Instructions to follow: All that should appear is the line containing "İlk Kez Sıla" and the lines after it in the records below, each reproduced exactly.

Supplied information:

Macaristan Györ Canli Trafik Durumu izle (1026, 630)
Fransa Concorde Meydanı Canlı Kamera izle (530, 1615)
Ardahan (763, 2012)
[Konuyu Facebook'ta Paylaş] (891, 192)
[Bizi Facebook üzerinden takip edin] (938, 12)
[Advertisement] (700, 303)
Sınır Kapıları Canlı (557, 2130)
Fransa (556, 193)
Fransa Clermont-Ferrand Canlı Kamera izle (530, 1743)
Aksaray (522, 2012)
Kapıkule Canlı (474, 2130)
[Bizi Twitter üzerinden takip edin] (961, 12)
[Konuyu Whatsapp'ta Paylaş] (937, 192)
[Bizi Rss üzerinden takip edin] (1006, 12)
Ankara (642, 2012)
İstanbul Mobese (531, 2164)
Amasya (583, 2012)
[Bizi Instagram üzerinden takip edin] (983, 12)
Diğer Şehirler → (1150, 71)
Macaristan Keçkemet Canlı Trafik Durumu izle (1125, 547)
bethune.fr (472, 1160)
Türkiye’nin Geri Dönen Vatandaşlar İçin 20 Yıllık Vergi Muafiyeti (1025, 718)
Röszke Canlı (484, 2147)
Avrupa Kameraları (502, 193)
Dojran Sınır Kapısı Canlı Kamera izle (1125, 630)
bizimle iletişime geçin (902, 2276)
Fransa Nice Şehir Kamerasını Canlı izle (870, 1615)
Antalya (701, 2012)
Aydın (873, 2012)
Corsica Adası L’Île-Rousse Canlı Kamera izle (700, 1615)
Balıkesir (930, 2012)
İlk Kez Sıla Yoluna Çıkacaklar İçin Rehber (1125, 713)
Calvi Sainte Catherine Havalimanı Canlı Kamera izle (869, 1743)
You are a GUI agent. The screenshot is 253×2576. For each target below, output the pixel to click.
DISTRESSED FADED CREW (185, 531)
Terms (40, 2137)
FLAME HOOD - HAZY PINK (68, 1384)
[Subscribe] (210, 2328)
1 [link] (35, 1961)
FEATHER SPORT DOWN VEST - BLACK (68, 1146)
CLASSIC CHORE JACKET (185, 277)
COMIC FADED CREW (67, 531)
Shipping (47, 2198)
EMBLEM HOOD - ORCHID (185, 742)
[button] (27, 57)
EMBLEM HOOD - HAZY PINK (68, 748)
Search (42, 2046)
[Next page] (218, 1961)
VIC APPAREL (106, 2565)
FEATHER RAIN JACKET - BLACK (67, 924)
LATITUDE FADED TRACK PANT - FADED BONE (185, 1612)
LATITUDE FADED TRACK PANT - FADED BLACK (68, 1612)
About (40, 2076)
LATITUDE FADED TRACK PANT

Answer:
İlk Kez Sıla Yoluna Çıkacaklar İçin Rehber (1125, 713)
Calvi Sainte Catherine Havalimanı Canlı Kamera izle (869, 1743)
You are a GUI agent. The screenshot is 253×2576. For each target below, output the pixel to click.
DISTRESSED FADED CREW (185, 531)
Terms (40, 2137)
FLAME HOOD - HAZY PINK (68, 1384)
[Subscribe] (210, 2328)
1 [link] (35, 1961)
FEATHER SPORT DOWN VEST - BLACK (68, 1146)
CLASSIC CHORE JACKET (185, 277)
COMIC FADED CREW (67, 531)
Shipping (47, 2198)
EMBLEM HOOD - ORCHID (185, 742)
[button] (27, 57)
EMBLEM HOOD - HAZY PINK (68, 748)
Search (42, 2046)
[Next page] (218, 1961)
VIC APPAREL (106, 2565)
FEATHER RAIN JACKET - BLACK (67, 924)
LATITUDE FADED TRACK PANT - FADED BONE (185, 1612)
LATITUDE FADED TRACK PANT - FADED BLACK (68, 1612)
About (40, 2076)
LATITUDE FADED TRACK PANT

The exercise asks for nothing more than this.